#### Assignment
The records below are to be transcribed exactly, with the pictures removed.

#### Material to process
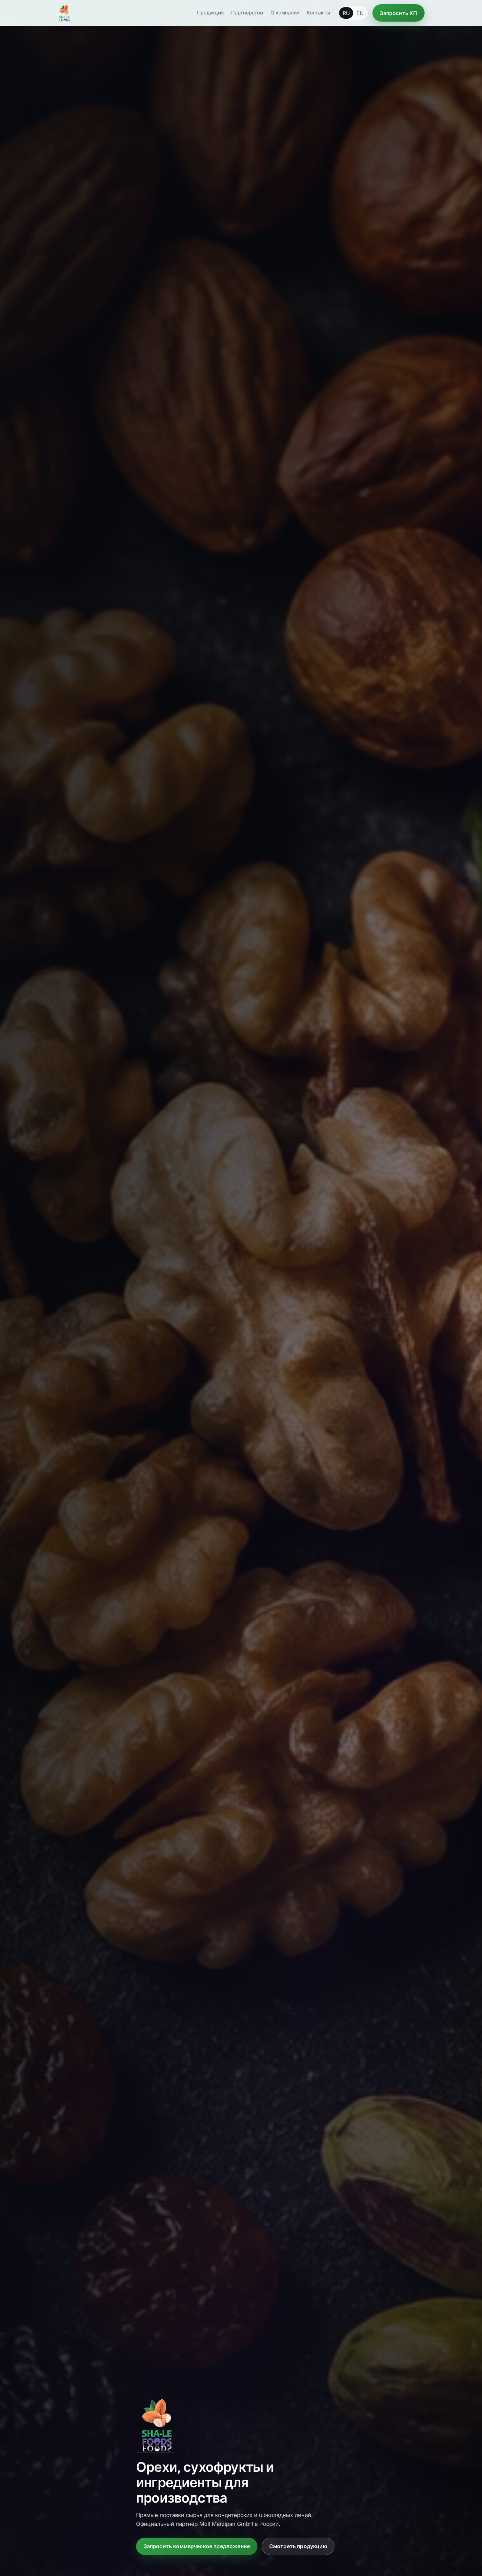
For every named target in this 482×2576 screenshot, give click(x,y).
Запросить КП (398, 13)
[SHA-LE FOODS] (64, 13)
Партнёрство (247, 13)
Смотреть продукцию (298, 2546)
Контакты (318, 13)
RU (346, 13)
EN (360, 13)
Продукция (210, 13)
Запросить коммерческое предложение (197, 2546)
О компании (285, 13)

#### Answer space
For every named target in this 482×2576 screenshot, give click(x,y).
Запросить КП (398, 13)
[SHA-LE FOODS] (64, 13)
Партнёрство (247, 13)
Смотреть продукцию (298, 2546)
Контакты (318, 13)
RU (346, 13)
EN (360, 13)
Продукция (210, 13)
Запросить коммерческое предложение (197, 2546)
О компании (285, 13)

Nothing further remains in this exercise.